Kentucky New Era
- Type: Daily newspaper
- Format: Broadsheet
- Owner: Paxton Media Group
- Publisher: Taylor W. Hayes
- Editor: Eli Pace
- Founded: 1869
- Language: English
- Headquarters: 1618 E. Ninth Street Hopkinsville
- Circulation: 7,809
- OCLC number: 14064300
- Website: kentuckynewera.com

= Kentucky New Era =

Daily newspaper of Hopkinsville, Kentucky

The Kentucky New Era is the major daily newspaper in Hopkinsville, Kentucky, in the United States.

==History==

The paper was founded in 1869 by John D. Morris and Asher Graham Caruth, as the Weekly Kentucky New Era.

In 1881, attorney Hunter Wood (1845–1920) became sole owner of the paper.
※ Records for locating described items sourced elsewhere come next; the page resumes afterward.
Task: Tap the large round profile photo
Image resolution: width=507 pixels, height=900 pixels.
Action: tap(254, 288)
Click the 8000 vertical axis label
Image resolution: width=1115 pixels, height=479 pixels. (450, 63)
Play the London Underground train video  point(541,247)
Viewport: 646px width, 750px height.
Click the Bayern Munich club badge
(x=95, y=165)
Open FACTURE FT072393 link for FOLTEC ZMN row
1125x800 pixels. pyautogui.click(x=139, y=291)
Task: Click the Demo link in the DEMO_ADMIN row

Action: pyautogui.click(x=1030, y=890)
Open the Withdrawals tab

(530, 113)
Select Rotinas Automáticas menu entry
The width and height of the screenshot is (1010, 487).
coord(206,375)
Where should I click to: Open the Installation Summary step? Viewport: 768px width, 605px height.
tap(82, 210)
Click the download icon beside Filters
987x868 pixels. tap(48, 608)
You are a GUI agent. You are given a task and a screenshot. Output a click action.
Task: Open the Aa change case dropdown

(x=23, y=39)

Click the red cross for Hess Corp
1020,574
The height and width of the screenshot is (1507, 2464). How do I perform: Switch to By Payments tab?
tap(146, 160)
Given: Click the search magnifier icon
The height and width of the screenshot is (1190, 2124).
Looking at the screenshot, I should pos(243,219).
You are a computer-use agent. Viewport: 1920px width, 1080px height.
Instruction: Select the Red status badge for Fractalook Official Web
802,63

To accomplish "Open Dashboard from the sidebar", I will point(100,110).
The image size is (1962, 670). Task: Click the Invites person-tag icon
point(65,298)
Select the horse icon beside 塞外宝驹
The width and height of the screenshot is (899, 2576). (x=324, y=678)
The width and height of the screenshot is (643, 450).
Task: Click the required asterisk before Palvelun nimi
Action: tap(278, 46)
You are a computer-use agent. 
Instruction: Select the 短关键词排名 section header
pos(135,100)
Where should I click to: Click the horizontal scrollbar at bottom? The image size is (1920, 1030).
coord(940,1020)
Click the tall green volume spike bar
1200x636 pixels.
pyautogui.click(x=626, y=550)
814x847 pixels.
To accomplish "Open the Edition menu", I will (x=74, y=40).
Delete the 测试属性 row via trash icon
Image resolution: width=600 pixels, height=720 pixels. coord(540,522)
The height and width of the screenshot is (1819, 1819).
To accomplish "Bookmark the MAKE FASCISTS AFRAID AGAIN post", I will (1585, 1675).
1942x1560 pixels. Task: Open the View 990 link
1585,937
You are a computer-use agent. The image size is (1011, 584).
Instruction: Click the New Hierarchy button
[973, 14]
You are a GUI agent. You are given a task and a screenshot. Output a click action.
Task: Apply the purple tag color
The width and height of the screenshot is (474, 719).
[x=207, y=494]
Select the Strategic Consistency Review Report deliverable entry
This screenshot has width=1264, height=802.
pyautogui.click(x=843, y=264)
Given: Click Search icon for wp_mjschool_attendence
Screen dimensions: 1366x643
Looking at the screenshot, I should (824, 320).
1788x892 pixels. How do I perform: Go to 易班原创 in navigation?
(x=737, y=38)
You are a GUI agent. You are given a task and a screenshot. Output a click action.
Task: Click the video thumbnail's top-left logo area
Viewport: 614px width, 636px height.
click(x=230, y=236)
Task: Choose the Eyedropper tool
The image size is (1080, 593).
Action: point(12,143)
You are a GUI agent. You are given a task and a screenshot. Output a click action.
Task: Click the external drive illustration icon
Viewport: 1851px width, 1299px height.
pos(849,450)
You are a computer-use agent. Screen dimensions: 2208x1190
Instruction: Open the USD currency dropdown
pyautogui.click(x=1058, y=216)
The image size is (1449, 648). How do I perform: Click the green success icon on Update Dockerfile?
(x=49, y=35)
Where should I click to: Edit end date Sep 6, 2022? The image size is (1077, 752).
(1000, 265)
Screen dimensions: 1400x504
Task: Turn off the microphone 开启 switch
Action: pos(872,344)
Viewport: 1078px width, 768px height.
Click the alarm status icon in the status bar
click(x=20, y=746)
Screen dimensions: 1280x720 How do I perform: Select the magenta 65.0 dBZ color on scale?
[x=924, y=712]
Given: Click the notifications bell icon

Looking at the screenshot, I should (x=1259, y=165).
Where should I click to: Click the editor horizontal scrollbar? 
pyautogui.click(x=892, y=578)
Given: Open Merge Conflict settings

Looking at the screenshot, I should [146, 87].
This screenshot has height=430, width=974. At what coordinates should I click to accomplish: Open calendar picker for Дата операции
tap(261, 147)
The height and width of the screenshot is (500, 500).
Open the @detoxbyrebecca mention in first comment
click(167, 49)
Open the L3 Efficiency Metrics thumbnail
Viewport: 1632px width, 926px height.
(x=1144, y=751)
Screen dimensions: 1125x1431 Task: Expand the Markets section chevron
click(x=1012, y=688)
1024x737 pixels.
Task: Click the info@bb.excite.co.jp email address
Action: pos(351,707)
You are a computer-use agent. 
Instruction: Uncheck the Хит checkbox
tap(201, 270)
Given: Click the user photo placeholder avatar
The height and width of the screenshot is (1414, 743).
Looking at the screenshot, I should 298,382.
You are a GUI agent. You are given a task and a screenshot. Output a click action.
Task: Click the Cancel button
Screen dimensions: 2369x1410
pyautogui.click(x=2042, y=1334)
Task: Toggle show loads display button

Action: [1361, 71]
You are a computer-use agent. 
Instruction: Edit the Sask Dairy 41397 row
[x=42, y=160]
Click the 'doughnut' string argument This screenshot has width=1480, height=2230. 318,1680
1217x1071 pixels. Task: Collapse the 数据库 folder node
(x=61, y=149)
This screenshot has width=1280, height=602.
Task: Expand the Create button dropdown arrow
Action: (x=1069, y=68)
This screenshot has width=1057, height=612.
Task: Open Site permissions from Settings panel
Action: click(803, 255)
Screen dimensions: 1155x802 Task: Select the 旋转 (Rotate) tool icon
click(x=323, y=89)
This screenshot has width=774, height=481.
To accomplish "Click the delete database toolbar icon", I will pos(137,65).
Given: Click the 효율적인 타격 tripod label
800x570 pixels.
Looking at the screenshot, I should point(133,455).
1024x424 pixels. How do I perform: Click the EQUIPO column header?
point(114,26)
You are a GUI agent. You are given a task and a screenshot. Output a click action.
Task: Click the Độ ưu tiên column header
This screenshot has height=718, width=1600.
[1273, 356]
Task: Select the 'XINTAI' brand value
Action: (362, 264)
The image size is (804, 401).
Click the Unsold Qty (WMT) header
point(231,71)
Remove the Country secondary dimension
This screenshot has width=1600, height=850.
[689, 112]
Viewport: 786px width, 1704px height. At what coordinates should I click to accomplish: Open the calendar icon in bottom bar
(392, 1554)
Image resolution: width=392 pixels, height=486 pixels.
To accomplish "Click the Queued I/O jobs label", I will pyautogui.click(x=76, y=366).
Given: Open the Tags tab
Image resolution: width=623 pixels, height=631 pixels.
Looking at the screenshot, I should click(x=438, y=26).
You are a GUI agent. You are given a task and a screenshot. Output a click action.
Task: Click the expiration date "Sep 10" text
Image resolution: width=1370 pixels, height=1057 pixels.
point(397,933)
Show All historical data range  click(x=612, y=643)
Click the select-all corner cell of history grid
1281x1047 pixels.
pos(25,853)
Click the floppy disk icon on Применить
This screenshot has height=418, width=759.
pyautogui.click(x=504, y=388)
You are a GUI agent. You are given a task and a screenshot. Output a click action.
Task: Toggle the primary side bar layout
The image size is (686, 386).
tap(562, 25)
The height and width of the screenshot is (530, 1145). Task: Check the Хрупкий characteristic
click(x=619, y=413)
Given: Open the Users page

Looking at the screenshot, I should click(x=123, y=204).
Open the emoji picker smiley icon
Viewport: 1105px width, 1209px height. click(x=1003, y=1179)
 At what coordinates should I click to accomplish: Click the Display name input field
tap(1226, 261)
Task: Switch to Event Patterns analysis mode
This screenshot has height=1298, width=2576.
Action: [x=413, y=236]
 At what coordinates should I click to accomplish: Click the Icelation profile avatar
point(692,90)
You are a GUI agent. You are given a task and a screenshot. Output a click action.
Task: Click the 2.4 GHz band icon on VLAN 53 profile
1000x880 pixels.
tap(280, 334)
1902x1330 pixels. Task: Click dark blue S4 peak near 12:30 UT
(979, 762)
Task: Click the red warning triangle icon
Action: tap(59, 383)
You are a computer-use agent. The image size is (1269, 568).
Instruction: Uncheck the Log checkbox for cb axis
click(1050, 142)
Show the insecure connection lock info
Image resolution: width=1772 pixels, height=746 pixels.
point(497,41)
Daily publication began in 1888, although the weekly also continued publication until World War II. Since 1920, it has been the only newspaper published in Hopkinsville.

In 1997, Hunter Wood's great-great-grandson, Taylor Wood Hayes, became CEO and publisher of the paper.

In November 2018, it was announced that the New Era, along with four other papers owned by the family, would be sold to Paxton Media Group.

==Notable stories==

Among the most bizarre incidents reported on by the New Era is the celebrated Kelly–Hopkinsville encounter with aliens in August 1955.

==TV 43==
From its founding in 1983 through 2004, Kentucky New Era, Inc. also owned and operated local low-power TV station WKAG-CA.